• [INPUT]
----------------
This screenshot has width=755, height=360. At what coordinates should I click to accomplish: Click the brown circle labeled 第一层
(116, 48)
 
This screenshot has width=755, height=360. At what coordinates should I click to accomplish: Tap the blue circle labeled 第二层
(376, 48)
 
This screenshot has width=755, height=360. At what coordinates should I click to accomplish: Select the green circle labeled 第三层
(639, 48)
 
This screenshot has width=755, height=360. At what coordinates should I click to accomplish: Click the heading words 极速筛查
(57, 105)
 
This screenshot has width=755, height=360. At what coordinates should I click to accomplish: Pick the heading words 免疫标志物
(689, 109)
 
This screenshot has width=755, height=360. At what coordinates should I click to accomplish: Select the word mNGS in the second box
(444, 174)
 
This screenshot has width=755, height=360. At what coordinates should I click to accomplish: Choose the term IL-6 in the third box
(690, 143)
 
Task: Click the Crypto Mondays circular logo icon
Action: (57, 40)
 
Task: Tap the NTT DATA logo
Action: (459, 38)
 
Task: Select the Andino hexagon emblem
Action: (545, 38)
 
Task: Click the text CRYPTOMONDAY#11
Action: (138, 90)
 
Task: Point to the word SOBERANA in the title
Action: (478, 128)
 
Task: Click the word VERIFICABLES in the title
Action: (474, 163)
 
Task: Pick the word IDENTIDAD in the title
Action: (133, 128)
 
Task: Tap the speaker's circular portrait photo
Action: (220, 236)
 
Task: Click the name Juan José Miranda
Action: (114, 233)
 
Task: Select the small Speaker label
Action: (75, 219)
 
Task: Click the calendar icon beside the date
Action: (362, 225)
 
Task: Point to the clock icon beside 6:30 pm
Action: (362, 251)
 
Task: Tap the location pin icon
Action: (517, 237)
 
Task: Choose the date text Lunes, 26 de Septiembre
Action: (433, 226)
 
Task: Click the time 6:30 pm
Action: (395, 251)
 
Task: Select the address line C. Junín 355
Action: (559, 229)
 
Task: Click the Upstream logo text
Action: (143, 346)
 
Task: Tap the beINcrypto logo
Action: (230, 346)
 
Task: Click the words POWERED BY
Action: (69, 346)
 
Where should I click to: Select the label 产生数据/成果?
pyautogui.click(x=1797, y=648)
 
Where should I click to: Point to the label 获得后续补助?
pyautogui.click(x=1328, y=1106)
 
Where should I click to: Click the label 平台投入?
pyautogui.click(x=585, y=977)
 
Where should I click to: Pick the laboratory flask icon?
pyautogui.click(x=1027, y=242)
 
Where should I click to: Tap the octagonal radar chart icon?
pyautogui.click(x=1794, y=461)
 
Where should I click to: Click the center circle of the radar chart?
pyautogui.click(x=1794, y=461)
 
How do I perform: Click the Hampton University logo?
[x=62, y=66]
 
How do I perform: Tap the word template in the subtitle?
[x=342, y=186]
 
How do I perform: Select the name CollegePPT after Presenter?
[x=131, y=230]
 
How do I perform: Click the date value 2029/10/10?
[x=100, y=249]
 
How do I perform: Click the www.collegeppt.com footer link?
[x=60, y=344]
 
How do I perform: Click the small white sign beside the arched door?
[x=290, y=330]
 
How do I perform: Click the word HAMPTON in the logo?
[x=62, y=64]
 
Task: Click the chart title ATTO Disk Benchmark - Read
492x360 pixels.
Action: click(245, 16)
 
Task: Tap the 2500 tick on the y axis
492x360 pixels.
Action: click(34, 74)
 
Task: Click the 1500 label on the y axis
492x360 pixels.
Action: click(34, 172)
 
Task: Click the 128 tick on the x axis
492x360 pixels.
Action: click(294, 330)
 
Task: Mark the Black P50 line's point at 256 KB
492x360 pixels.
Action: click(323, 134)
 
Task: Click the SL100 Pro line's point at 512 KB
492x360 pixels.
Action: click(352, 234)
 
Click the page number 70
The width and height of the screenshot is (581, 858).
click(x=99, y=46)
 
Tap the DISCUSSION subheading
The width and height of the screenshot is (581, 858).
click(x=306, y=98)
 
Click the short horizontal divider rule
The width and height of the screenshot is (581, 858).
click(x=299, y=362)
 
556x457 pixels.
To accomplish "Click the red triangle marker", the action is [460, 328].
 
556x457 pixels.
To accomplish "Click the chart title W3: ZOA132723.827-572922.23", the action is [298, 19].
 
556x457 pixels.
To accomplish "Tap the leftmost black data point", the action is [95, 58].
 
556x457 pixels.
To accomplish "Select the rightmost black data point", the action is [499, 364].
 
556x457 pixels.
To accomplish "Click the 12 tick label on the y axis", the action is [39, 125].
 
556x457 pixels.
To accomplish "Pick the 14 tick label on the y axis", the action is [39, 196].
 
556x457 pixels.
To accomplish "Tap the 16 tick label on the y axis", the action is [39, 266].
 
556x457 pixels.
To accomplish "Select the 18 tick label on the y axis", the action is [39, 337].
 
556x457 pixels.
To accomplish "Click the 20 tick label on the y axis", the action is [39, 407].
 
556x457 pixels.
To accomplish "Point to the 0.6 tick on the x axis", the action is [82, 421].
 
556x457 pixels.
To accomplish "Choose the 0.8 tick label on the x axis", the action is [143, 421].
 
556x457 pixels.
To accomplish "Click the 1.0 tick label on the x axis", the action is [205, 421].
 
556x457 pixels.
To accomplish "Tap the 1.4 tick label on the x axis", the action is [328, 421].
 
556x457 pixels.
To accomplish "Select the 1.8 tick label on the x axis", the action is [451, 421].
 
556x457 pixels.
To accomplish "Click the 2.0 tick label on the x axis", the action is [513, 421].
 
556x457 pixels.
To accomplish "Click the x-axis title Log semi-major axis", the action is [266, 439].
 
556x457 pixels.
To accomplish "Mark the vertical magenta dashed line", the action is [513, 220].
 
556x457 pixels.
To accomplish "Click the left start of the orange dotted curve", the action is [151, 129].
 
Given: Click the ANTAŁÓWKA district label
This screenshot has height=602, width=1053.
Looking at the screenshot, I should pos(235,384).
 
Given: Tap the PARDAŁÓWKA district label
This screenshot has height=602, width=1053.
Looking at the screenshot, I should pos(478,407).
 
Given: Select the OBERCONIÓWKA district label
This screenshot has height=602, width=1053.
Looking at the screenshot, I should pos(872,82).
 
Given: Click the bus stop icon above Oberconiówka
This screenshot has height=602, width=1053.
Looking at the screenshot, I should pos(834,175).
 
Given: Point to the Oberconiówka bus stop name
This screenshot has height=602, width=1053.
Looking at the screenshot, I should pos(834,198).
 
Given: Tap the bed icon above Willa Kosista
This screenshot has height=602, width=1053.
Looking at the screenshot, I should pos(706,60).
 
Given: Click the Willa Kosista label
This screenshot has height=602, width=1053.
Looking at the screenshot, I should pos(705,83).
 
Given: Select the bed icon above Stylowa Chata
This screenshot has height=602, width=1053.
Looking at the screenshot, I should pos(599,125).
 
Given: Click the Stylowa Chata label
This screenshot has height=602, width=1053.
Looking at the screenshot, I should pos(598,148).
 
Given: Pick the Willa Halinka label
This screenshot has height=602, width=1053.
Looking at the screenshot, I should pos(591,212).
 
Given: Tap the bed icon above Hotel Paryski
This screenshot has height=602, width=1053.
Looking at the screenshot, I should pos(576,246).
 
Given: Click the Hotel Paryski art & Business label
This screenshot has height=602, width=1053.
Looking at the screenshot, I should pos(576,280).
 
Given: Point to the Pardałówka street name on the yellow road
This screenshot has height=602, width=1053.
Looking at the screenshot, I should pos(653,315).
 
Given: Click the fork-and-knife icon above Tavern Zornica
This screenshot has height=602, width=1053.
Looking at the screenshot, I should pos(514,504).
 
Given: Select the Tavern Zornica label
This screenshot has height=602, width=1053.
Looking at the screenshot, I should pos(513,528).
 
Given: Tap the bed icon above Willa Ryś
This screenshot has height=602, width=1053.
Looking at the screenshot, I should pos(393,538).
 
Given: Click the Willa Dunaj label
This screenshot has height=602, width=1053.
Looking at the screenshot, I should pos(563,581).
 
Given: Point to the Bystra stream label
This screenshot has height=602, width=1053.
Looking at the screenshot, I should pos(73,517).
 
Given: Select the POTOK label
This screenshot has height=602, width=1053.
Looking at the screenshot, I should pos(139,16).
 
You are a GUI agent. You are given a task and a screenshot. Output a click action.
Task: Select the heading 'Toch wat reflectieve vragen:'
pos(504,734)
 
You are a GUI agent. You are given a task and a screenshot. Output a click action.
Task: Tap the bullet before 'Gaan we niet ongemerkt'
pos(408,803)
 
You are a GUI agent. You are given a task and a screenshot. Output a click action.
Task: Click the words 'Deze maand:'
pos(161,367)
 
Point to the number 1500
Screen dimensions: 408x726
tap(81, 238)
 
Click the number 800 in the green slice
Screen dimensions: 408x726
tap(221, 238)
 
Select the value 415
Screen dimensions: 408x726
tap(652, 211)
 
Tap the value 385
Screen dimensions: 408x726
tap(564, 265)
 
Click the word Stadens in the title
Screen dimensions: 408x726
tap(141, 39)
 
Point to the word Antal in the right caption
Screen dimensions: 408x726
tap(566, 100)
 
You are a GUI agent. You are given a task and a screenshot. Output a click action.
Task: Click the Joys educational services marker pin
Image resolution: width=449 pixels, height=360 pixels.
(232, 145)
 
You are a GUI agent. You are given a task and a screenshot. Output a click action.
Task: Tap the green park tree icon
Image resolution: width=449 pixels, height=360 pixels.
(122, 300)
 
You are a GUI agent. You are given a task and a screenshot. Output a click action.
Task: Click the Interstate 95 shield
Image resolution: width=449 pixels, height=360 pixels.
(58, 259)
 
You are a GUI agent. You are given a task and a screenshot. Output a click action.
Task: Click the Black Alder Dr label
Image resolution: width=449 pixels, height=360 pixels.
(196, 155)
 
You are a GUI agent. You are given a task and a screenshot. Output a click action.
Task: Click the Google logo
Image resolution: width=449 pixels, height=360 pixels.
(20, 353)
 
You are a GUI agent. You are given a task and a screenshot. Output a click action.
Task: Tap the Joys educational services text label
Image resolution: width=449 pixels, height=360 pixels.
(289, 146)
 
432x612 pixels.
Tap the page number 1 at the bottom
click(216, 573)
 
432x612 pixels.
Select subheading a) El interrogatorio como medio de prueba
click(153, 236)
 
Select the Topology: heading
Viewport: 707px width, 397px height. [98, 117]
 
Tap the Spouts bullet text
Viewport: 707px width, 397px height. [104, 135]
----------------
Please write out, as a numbered list without blank lines, the data starting with the line containing "Tap the DISCUSSION subheading" and going on through the line containing "click(x=299, y=362)", and nothing else.

• [ANSWER FOR THE TASK]
1. Tap the DISCUSSION subheading
2. The width and height of the screenshot is (581, 858).
3. click(x=306, y=98)
4. Click the short horizontal divider rule
5. The width and height of the screenshot is (581, 858).
6. click(x=299, y=362)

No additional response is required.